In "The Book of Eli" Denzel Washington's character carries a bible through the apocalyptic world, where very few can read, and those who can hold all the power. The main antagonist, is on a mission to collect and/or destroy all books, especially the bible, because it is the most dangerous of all books. When he finally gets it from Washington's character, it is useless, because it is in Braille, which renders the villain functionally illiterate. Eli continues on the a society of pacifists, and proceeds to recite, word for word the entire contents of the King James Bible, which he has memorized. Finn opens by telling us of the power of literacy, and access to books, and continues throughout his book to describe "literacy with attitude."
We go on to read Finn discuss how students in working and middle class schools are taught to follow directions, get the right answer, and exhibit acceptable levels of resistance, mixed in with some hope for opportunity. This type of learning is directed toward a future of wage labor, or service labor, such as teaching, law enforcement, nursing, and "accountantry(my word)." There were two phrases that stuck most with me in this section, the first, concerning working class students and a science experiment was: "what did we find" of course this came after the teacher performed the experiment in front of the students who were expected to sit quietly at their desks and observe. The second was "There was more excited patriotism around holidays here than in any other school." when referring to middle class students. This screams to the "caste system" of our society. While hourly wage workers and working class people have little reason to look forward to the holidays, and those who are affluent don't need to have their holidays and gift-giving dictated to them, the middle class "managers" grind ploddingly forward, waiting for a chance for a little extra moment of what appears to be joy, in the form of a three day weekend. What more appropriate image than a Disney classic:
The ants pick the food, the grasshoppers eat the food, and nobody gets squished. These ants don't even know enough to know that they are oppressed, or to question their lot in life, until one renegade ant screws up and has no choice but to force change. I think Finn and Friere might have moonlighted on Disney's writing team for this one.

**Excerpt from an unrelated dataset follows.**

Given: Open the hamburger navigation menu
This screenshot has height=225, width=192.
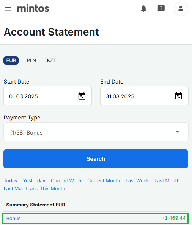Looking at the screenshot, I should [8, 9].
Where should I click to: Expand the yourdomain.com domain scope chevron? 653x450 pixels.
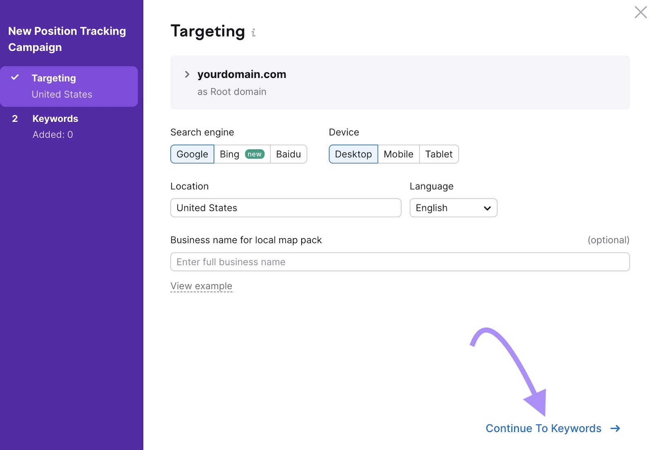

The last idea I wanted to touch on was the idea of students from working class schools being hosted by those in affluent schools, and the differences between the food, and the classes, and the hallway expectations, and the rules, etc. I have often rebelled against the popular idea that if you took a student from a poor community, and dropped them in an affluent one, they would prosper, or that if you took a teacher from an affluent community and dropped them in a struggling urban school, they would fail. I'm just not sure the issue is that simple, but I do understand how he felt that he had let the urban students down by reinforcing the image they already have of sub-ordinance. Here's two last hollywood pics that deal with that idea:
Can't wait for class this week!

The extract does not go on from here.